The OPAQUE key exchange protocol in WASM (WebAssembly), for web browsers. This implementation is based on facebook/opaque-ke.

Built as ESM for browsers from 47ng/opaque-wasm (a fork of marucjmar/opaque-wasm to allow server/server WASM code splitting, statelessness for the server, and uses Ristretto rather than the NIST P-256 curve).

Server (Node.js) counterpart is available in @47ng/opaque-server.

Installation

npm install @47ng/opaque-client
yarn add @47ng/opaque-client
pnpm add @47ng/opaque-client

Usage

Reference: OPAQUE Protocol overview.

Registration (signup)

OPAQUE requires two handshakes to perform a signup (technically one and a half, the final response has no cryptographic use to the client):

Sequence diagram of the OPAQUE registration protocol


import { Registration } from '@47ng/opaque-server'

const username = 'alice@example.com'
const password = 'correct horse battery staple'

async function registerClient(username: string, password: string) {
  const registration = new Registration()
  const registrationRequest = registration.start(password)
  const {
    data: { nonce, registrationResponse },
  } = await sendToServer(username, registrationRequest)
  const registrationRecord = registration.finish(password, registrationResponse)
  const { status } = await sendToServer(nonce, registrationRecord)
  registration.free()
}

Note: registration doesn't perform key exchange/agreement, so a login step is necessary after signup to establish a shared key.

Login

OPAQUE requires two handshakes to perform a login.

The client will already have the key before sending the second handshake, but the server will only be able to obtain it after doing its calculations, so the key must not be used in the second request.

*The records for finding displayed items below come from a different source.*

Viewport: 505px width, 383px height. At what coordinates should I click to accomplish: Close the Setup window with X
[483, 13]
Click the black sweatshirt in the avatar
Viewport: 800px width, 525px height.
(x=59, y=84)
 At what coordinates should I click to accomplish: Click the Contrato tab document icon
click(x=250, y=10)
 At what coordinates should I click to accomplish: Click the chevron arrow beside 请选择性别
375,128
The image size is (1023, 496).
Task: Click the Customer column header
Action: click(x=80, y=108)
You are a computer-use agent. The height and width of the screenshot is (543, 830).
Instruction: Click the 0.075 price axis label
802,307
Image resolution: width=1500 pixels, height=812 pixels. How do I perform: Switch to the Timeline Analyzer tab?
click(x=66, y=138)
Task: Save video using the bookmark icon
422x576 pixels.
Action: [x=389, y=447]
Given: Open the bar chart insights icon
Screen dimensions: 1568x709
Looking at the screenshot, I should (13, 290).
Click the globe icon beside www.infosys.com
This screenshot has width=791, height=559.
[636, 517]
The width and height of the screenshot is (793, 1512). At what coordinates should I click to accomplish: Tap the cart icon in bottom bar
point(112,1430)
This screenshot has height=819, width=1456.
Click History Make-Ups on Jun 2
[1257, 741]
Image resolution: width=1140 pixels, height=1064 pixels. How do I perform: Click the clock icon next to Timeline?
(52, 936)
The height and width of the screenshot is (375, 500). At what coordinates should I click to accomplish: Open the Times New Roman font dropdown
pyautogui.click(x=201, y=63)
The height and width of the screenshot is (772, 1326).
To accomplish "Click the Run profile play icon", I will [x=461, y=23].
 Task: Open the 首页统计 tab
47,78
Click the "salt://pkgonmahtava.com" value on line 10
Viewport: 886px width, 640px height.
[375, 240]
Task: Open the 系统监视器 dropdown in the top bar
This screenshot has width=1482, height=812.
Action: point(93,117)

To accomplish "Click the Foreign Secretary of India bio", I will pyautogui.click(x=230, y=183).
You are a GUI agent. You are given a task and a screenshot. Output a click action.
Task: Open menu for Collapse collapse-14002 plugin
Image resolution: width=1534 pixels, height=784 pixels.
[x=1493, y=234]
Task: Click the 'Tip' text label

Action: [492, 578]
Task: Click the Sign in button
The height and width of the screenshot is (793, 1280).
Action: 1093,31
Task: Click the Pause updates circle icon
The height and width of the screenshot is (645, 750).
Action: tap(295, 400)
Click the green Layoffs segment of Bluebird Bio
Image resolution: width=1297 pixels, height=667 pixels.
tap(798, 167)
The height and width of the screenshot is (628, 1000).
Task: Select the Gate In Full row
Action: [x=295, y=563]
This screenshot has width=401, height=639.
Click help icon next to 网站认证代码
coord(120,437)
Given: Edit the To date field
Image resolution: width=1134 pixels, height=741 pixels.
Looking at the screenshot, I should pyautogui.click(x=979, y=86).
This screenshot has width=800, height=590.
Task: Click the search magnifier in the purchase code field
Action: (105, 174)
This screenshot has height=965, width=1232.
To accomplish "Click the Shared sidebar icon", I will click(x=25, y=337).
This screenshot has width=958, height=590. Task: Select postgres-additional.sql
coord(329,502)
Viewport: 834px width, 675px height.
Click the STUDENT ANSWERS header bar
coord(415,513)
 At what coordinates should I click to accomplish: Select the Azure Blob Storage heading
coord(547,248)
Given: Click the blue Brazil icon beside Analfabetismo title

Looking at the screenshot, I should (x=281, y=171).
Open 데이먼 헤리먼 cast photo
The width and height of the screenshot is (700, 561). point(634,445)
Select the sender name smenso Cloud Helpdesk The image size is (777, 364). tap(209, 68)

Sequence diagram of the OPAQUE login protocol


import { Login } from '@47ng/opaque-client'

const username = 'alice@example.com'
const password = 'correct horse battery staple'

async function clientLogin(username: string, password: string) {
  const login = new Login()
  const loginRequest = login.start(password)
  const {
    data: { nonce, loginReponse },
  } = await sendToServer(username, loginRequest)
  const loginFinal = login.finish(password, loginReponse)
  const { status } = await sendToServer(nonce, loginFinal)
  const sessionKey = login.getSessionKey()
  login.free()
  return sessionKey
}

Export key

After both registration and login, the client can obtain an exportKey, tied to the credentials used and only available to the client.

It can be used to implement simple end-to-end self-encryption to store secret personal data on the server.